• Stored data
+---+

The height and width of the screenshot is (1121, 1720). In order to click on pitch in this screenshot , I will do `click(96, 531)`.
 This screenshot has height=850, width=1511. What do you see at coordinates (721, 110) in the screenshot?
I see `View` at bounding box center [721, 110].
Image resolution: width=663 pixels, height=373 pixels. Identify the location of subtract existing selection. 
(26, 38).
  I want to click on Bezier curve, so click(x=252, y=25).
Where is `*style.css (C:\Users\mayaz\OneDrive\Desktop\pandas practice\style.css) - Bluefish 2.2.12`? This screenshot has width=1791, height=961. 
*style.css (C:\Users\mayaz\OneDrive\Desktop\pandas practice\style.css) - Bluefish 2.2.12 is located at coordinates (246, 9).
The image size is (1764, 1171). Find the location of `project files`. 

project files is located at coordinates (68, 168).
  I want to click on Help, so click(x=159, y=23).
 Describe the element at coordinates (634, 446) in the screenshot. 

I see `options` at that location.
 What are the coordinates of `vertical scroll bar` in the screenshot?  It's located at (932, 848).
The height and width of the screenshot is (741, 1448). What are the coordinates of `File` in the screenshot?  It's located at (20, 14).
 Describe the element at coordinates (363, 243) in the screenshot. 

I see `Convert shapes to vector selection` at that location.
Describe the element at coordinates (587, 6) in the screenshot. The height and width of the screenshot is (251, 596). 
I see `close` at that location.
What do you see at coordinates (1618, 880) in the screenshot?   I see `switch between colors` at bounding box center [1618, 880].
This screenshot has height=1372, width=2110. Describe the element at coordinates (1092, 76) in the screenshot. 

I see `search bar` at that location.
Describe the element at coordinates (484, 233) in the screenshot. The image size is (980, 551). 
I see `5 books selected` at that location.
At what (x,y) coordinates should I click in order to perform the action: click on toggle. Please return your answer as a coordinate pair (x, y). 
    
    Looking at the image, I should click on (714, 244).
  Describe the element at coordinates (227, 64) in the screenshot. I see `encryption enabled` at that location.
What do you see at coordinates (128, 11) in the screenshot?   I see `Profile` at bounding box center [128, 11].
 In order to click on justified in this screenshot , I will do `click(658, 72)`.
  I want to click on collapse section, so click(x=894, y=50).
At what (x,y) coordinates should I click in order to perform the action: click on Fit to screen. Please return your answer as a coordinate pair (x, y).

+---+

Put all of the records above into a numbered list, dropping any blank lines.

1. The height and width of the screenshot is (1121, 1720). In order to click on pitch in this screenshot , I will do `click(96, 531)`.
2.  This screenshot has height=850, width=1511. What do you see at coordinates (721, 110) in the screenshot?
3. I see `View` at bounding box center [721, 110].
4. Image resolution: width=663 pixels, height=373 pixels. Identify the location of subtract existing selection. 
5. (26, 38).
6.   I want to click on Bezier curve, so click(x=252, y=25).
7. Where is `*style.css (C:\Users\mayaz\OneDrive\Desktop\pandas practice\style.css) - Bluefish 2.2.12`? This screenshot has width=1791, height=961. 
8. *style.css (C:\Users\mayaz\OneDrive\Desktop\pandas practice\style.css) - Bluefish 2.2.12 is located at coordinates (246, 9).
9. The image size is (1764, 1171). Find the location of `project files`. 
10. project files is located at coordinates (68, 168).
11.   I want to click on Help, so click(x=159, y=23).
12.  Describe the element at coordinates (634, 446) in the screenshot. 
13. I see `options` at that location.
14.  What are the coordinates of `vertical scroll bar` in the screenshot?  It's located at (932, 848).
15. The height and width of the screenshot is (741, 1448). What are the coordinates of `File` in the screenshot?  It's located at (20, 14).
16.  Describe the element at coordinates (363, 243) in the screenshot. 
17. I see `Convert shapes to vector selection` at that location.
18. Describe the element at coordinates (587, 6) in the screenshot. The height and width of the screenshot is (251, 596). 
19. I see `close` at that location.
20. What do you see at coordinates (1618, 880) in the screenshot?   I see `switch between colors` at bounding box center [1618, 880].
21. This screenshot has height=1372, width=2110. Describe the element at coordinates (1092, 76) in the screenshot. 
22. I see `search bar` at that location.
23. Describe the element at coordinates (484, 233) in the screenshot. The image size is (980, 551). 
24. I see `5 books selected` at that location.
25. At what (x,y) coordinates should I click in order to perform the action: click on toggle. Please return your answer as a coordinate pair (x, y). 
26.     Looking at the image, I should click on (714, 244).
27.   Describe the element at coordinates (227, 64) in the screenshot. I see `encryption enabled` at that location.
28. What do you see at coordinates (128, 11) in the screenshot?   I see `Profile` at bounding box center [128, 11].
29.  In order to click on justified in this screenshot , I will do `click(658, 72)`.
30.   I want to click on collapse section, so click(x=894, y=50).
31. At what (x,y) coordinates should I click in order to perform the action: click on Fit to screen. Please return your answer as a coordinate pair (x, y).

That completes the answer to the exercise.